Anonymous wrote:
Like I said before, P2P, Crypto, WiFi and cheap chips will turn everything upside down.I'm curious as to what makes you, or anyone on this list, think that these technologies by themselves will cause any sort of political upheaval. Lawrence Lessig has talked about how technologies, as long as they're created and controlled by people and corporations operating within the laws and boundaries of some country, can be regulated to express the will of governments. Your MAC address is already sent out in every packet that your machine generates, so with that, a "snoop" could tell a whole hell of a lot about what you're doing. What's to say that these technologies are not going to be shaped to meet the needs and wants of the transnational corporations that run our government?
I think that Bruce Schneier's terse comment just illustrates the flippant attitude that lots of geeks have towards politics, and that lots of people have also. Just because geeks know a lot about technology, doesn't mean that they're impervious to the massive propaganda and mind control that goes on in democratic societies to keep the rabble out of the political process.
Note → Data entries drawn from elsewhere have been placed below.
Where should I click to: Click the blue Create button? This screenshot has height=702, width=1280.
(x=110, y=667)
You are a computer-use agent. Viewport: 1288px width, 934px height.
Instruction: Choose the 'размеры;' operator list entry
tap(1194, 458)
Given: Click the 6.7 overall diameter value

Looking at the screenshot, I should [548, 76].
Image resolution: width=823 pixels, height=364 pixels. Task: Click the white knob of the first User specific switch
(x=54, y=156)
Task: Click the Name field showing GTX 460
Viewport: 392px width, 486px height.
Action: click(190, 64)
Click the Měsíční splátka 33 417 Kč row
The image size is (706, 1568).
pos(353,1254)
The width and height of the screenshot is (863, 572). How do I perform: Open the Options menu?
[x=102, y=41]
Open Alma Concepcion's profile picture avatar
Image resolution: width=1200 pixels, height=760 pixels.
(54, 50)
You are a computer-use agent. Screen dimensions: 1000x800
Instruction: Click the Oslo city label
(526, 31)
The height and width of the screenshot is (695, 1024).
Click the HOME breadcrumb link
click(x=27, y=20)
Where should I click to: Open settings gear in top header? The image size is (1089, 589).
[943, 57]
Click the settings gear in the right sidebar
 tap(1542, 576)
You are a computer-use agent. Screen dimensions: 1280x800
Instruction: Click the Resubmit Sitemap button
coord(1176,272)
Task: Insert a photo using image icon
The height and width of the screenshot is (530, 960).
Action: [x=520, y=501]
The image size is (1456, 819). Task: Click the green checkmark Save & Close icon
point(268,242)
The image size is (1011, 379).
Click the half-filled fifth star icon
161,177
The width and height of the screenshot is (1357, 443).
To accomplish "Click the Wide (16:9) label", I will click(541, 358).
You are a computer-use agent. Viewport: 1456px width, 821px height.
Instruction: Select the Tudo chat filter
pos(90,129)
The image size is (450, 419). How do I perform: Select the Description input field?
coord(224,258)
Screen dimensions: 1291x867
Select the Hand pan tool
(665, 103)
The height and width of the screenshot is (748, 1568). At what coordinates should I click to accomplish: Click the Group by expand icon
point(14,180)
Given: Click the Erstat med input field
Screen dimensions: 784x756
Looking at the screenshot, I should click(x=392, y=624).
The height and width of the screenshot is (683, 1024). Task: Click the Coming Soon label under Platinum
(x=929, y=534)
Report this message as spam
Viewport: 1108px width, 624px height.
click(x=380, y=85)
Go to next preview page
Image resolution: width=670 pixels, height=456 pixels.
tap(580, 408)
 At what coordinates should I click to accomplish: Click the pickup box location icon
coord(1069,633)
I just have a hard time seeing the bridge between armed rebellion against the largest military power the world has ever known, the U.S., and some new networking technologies that are being designed for cisco to make more money. Even beautiful open source efforts like p2p and linux that actually express the will of the people are starting to get onto the radar of U.S. legislators, who see the danger it poses to the traditional power structures. Unless all those free software programmers are prepared for armed rebellion when their right to share code is taken away, I'm not sure its all going to mean much.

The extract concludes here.